Selden himself had never been aware of any change in their relation. He found Gerty as he had left her, simple, undemanding and devoted, but with a quickened intelligence of the heart which he recognized without seeking to explain it. To Gerty herself it would once have seemed impossible that she should ever again talk freely with him of Lily Bart; but what had passed in the secrecy of her own breast seemed to resolve itself, when the mist of the struggle cleared, into a breaking down of the bounds of self, a deflecting of the wasted personal emotion into the general current of human understanding.

It was not till some two weeks after her visit from Lily that Gerty had the opportunity of communicating her fears to Selden. The latter, having presented himself on a Sunday afternoon, had lingered on through the dowdy animation of his cousin's tea-hour, conscious of something in her voice and eye which solicited a word apart; and as soon as the last visitor was gone Gerty opened her case by asking how lately he had seen Miss Bart.

Selden's perceptible pause gave her time for a slight stir of surprise.

"I haven't seen her at all — I've perpetually missed seeing her since she came back."

This unexpected admission made Gerty pause too; and she was still hesitating on the brink of her subject when he relieved her by adding: "I've wanted to see her — but she seems to have been absorbed by the Gormer set since her return from Europe."

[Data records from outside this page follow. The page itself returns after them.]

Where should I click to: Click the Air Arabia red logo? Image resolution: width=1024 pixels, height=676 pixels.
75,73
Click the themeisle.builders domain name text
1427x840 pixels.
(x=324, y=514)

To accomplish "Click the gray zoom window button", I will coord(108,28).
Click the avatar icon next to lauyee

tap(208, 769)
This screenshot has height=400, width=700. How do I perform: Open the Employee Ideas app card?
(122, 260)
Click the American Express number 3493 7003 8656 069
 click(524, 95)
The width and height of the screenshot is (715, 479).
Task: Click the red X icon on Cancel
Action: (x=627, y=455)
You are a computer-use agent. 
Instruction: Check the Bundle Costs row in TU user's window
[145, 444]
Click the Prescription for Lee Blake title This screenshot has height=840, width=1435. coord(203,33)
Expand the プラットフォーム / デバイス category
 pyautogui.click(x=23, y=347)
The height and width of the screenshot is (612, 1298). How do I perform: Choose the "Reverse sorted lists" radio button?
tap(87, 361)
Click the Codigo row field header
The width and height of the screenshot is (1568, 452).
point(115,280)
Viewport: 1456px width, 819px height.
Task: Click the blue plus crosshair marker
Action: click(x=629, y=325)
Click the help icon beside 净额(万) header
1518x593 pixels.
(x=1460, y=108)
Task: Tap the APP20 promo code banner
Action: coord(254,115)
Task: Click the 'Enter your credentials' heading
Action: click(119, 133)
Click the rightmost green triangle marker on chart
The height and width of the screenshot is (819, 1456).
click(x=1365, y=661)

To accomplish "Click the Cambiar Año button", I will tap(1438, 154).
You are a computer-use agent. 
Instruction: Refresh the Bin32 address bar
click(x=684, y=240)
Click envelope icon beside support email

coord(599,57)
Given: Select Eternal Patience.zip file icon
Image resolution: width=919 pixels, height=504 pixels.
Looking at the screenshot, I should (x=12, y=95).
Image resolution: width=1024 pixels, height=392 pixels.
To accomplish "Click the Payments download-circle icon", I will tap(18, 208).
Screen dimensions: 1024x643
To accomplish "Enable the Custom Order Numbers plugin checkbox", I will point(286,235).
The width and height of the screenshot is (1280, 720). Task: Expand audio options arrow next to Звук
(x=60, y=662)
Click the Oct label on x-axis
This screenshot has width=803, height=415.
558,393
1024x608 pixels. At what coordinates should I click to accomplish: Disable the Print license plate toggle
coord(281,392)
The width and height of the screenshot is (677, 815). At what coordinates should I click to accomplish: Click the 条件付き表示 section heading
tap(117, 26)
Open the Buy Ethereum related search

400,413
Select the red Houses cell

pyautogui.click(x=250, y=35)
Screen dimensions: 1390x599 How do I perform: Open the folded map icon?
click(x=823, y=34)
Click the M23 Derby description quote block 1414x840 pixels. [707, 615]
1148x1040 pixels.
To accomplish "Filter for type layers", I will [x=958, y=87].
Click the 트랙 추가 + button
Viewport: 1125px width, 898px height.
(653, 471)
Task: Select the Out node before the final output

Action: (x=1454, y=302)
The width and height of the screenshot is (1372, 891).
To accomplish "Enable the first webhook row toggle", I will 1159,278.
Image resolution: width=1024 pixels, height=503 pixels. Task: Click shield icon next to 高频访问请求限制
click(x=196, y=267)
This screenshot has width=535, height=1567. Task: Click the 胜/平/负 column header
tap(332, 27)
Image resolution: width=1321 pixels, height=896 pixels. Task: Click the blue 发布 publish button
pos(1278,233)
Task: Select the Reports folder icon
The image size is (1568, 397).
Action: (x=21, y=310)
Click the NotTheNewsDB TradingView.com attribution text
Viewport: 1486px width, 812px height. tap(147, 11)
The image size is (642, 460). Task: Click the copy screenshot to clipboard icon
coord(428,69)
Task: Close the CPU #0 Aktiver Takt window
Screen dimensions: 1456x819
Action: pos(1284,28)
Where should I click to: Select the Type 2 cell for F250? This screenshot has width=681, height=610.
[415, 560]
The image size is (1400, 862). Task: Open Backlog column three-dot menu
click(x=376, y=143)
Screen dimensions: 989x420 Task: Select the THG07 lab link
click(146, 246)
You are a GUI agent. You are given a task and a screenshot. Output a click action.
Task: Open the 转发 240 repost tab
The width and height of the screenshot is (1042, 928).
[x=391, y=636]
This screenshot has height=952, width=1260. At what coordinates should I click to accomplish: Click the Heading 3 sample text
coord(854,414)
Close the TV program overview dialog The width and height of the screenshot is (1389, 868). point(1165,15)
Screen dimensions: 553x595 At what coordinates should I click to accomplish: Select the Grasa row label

"That's all the more reason: she's been very unhappy."

"Unhappy at being with the Gormers?"

"Oh, I don't defend her intimacy with the Gormers; but that too is at an end now, I think. You know people have been very unkind since Bertha Dorset quarrelled with her."

"Ah — — " Selden exclaimed, rising abruptly to walk to the window, where he remained with his eyes on the darkening street while his cousin continued to explain: "Judy Trenor and her own family have deserted her too — and all because Bertha Dorset has said such horrible things. And she is very poor — you know Mrs. Peniston cut her off with a small legacy, after giving her to understand that she was to have everything."